No more Sam?

ATHENS – Midway through the 2007 season, Georgia linebacker Rennie Curran started getting a little lonely.

More and more, Curran noticed, he was one of only two linebackers on the field rather than the traditional three. The strong side linebacker, called the Sam linebacker by the Bulldogs, was nowhere to be found, unless Curran looked to the sideline.

"I noticed that we didn't use the Sam as much, especially against Florida," Curran said. "That was one of the reasons I even got to play, we brought the Sam out, and I got the opportunity to come in in a different type of defense."

Bulldogs head coach Mark Richt and defensive coordinator Willie Martinez noticed the trend before Curran and began to plan for it.

"In our league, more and more people are spreading out (on offense), and I think it's happening pretty much around the nation," Richt said. "The more (offenses) spread, the less (defenses) play their Sam linebacker. You could play Sam and play a certain team and play maybe 15 snaps or something. And then if you have two Sams who are ready to play, you are splitting time like that."
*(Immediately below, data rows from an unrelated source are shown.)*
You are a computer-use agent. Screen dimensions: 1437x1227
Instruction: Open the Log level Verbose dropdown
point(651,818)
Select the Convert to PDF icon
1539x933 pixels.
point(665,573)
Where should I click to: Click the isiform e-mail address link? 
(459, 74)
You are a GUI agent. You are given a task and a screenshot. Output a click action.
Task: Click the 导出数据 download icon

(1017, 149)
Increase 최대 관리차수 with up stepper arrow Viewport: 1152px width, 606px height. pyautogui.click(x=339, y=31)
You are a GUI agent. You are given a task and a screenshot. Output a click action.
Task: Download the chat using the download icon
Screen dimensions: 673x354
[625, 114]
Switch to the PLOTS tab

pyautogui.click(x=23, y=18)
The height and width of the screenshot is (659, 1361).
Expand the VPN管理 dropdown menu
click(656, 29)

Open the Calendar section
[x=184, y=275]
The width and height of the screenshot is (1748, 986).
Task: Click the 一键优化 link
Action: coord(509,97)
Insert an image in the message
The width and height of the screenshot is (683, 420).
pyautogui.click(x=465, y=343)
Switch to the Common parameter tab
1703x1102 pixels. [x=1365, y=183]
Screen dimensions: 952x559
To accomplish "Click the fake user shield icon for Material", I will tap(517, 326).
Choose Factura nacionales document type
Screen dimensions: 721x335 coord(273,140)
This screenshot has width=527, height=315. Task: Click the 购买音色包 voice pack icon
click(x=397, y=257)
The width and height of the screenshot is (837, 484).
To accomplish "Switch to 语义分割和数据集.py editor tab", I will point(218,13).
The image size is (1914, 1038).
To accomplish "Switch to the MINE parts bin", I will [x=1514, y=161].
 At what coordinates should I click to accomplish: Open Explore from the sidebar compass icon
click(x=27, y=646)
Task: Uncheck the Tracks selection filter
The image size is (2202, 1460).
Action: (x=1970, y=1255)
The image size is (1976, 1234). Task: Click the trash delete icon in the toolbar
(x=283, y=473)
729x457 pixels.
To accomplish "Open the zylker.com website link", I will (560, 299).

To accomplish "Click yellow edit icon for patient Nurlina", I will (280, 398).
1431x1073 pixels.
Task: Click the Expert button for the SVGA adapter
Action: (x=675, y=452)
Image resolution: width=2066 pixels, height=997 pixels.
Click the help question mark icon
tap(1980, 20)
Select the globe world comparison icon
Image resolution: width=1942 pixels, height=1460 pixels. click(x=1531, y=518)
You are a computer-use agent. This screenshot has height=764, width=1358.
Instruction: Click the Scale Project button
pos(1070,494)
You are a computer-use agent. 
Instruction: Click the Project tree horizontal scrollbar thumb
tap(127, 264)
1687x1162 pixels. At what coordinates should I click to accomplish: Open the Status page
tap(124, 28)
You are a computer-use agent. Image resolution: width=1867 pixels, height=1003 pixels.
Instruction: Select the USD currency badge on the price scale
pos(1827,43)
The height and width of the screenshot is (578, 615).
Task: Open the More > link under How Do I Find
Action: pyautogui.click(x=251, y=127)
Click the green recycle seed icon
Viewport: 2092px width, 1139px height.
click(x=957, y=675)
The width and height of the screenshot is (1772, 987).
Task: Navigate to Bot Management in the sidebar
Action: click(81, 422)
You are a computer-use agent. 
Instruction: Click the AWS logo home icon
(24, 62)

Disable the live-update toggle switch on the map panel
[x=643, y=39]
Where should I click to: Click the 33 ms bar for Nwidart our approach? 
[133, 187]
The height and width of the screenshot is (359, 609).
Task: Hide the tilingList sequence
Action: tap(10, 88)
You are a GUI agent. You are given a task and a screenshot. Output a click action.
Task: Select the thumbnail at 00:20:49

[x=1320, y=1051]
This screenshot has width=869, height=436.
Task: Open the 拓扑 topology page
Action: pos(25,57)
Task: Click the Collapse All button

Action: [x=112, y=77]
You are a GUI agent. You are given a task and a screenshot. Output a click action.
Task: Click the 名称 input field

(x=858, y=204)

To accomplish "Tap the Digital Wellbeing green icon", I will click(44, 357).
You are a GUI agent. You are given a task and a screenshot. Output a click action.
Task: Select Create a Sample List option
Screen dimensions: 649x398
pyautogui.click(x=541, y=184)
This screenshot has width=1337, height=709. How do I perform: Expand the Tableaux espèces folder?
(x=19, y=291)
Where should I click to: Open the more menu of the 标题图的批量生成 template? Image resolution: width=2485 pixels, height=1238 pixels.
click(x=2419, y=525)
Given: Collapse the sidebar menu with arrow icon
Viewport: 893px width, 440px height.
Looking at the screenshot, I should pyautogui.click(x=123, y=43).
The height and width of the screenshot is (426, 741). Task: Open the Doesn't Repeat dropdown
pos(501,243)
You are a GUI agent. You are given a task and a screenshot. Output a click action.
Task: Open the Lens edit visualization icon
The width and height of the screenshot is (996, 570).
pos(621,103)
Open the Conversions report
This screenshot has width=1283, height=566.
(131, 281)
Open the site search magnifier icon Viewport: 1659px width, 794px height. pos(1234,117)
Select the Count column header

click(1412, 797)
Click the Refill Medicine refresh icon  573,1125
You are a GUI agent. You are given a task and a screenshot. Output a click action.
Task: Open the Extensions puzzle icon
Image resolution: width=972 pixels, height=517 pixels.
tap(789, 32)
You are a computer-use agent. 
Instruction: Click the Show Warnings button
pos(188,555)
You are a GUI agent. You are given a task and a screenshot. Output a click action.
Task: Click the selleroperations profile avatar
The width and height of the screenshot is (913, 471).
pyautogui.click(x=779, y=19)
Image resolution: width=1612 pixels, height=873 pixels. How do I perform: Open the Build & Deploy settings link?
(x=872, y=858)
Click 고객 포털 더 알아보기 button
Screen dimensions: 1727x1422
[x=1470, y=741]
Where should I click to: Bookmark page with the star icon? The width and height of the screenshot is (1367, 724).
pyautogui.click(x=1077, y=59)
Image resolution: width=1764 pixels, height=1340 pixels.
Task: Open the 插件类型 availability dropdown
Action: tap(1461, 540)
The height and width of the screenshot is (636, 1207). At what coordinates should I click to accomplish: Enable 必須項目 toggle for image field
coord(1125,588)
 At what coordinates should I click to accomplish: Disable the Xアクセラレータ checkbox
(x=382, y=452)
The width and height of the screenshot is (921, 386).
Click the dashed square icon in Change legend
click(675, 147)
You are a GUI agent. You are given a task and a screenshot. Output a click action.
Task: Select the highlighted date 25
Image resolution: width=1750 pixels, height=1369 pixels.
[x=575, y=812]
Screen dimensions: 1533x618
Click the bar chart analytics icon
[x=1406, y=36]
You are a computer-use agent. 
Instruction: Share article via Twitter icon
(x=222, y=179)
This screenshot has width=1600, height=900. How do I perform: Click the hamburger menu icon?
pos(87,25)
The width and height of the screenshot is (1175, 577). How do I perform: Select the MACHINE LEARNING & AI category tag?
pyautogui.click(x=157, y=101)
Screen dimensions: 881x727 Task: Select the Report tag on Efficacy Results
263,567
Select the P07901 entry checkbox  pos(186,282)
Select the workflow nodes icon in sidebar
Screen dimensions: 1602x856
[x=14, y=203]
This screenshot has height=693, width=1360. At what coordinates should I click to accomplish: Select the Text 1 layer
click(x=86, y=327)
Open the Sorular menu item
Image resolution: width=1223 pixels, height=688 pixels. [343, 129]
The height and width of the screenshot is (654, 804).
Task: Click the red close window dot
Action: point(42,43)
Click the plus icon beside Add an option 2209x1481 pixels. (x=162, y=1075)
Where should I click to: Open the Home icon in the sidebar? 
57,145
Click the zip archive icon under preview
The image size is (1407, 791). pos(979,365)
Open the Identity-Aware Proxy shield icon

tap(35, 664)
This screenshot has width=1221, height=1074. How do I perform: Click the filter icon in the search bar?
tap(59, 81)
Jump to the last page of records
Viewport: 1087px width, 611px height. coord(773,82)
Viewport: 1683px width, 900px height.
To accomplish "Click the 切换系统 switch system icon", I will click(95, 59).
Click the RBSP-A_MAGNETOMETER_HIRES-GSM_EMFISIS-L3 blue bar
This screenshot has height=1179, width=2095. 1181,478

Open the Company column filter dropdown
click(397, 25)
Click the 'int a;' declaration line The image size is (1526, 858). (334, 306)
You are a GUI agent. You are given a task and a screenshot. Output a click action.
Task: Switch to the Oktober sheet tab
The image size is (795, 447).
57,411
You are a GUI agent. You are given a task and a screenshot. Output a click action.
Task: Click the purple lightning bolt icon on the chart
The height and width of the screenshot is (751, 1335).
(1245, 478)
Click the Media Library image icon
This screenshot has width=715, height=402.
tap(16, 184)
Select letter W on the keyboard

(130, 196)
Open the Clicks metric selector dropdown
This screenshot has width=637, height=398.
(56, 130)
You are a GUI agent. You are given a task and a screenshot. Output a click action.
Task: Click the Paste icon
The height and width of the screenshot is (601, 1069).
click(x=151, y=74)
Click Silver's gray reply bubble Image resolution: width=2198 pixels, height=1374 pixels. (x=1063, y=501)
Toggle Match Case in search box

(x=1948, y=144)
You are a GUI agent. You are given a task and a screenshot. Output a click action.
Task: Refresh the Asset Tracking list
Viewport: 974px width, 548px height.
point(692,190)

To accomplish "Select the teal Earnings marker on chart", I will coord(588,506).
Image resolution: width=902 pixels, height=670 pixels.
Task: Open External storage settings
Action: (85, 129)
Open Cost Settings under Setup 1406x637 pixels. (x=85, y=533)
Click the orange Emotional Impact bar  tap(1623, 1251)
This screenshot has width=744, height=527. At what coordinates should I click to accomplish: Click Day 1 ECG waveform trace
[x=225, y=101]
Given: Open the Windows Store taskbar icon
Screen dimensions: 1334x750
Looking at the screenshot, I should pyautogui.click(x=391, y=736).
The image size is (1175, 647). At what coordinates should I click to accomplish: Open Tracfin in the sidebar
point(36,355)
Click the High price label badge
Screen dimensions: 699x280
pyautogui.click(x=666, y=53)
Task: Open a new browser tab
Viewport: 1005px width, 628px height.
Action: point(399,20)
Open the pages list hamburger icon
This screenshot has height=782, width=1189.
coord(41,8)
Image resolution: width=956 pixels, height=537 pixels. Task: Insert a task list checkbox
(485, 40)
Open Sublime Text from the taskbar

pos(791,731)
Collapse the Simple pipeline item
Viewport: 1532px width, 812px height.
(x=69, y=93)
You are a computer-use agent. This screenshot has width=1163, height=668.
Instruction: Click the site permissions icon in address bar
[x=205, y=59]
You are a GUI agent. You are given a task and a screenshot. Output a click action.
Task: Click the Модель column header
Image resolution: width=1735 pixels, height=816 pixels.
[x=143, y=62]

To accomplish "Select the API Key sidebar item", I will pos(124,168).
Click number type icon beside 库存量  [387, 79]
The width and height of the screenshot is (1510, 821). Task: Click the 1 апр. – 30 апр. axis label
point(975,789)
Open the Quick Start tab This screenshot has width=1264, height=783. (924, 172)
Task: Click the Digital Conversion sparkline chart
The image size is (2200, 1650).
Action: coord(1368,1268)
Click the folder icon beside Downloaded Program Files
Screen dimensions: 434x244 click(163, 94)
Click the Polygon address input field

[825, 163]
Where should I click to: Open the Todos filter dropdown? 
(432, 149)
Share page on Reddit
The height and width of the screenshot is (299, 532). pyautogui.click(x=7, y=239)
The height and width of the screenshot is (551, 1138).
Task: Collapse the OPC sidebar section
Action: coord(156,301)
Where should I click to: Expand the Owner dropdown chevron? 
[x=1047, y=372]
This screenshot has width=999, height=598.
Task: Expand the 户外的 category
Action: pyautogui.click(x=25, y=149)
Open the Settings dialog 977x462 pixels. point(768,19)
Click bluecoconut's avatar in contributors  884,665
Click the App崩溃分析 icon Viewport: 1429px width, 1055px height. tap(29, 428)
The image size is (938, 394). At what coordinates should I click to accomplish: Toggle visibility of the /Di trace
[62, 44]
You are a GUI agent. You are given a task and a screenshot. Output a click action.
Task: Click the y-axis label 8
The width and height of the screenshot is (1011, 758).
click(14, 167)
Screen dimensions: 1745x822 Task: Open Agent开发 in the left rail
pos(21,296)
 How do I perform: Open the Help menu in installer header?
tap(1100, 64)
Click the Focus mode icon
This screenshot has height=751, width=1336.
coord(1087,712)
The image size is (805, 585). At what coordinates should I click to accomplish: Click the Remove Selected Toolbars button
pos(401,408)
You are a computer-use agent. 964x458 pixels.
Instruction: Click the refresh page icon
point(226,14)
When offenses spread out their formation, defenses have to replace the Sam linebacker with a defensive back, a player who is expected to be faster and better in pass coverage. With a linebacker in the game against a spread offense, Martinez said, quarterbacks and offensive coordinators know the defense will be playing zone defense, giving the offense an advantage.

"They know a linebacker is not going to play man (coverage)," Martinez said. "He's going to play zone."

So as the spread offense pops up more and more on Georgia's schedule – first-year offensive coordinator Tony Franklin is bringing the spread to Auburn this year – Richt and Martinez have been trying to figure out what to do with their strong side linebackers.

The solution? Make sure they can do something else. That's one of the reasons redshirt freshman Justin Houston was moved from strong side linebacker to defensive end and the main reason Sam linebackers Akeem Dent and Darius Dewberry are learning the middle linebacker and weak side linebacker positions.

"I didn't really realize that," Dent said.

Houston is glad he's no longer playing a position in such flux, he said.

"The last couple of games last season we only used one Sam, and he barely played," Houston said. "I see now the Sams that we did have are working more at inside."

Dent and Dewberry shouldn't worry their preferred position will be phased out, Richt said, but they should understand it is changing. From now on, the coach said, Georgia's strong side linebackers will have to be able to either play defensive end in passing situations or play more than one linebacker spot to ensure themselves playing time.

"You are going to see us more and more where that guy is a jack of all trades," Martinez said. "No doubt – it's a special kind of guy. You want the strength, you want the power, you want the size, but, at the same time, you don't want that out there in space, trying to defend the spread."

NOTE: Georgia released the salary increases for its assistant coaches this week. Defensive ends coach Jon Fabris received a 10 percent raise, the biggest percentage of the group. Here are the updated salaries: defensive coordinator Willie Martinez ($310,300), offensive coordinator Mike Bobo ($267,500), defensive line coach and recruiting coordinator Rodney Garner ($253,301), offensive line coach Stacey Searels ($235,400), Fabris ($192,610), wide receivers coach John Eason ($187,908), running backs coach Tony Ball ($157,600), tight ends coach John Lilly ($157,600) and linebackers coach John Jancek ($151,539).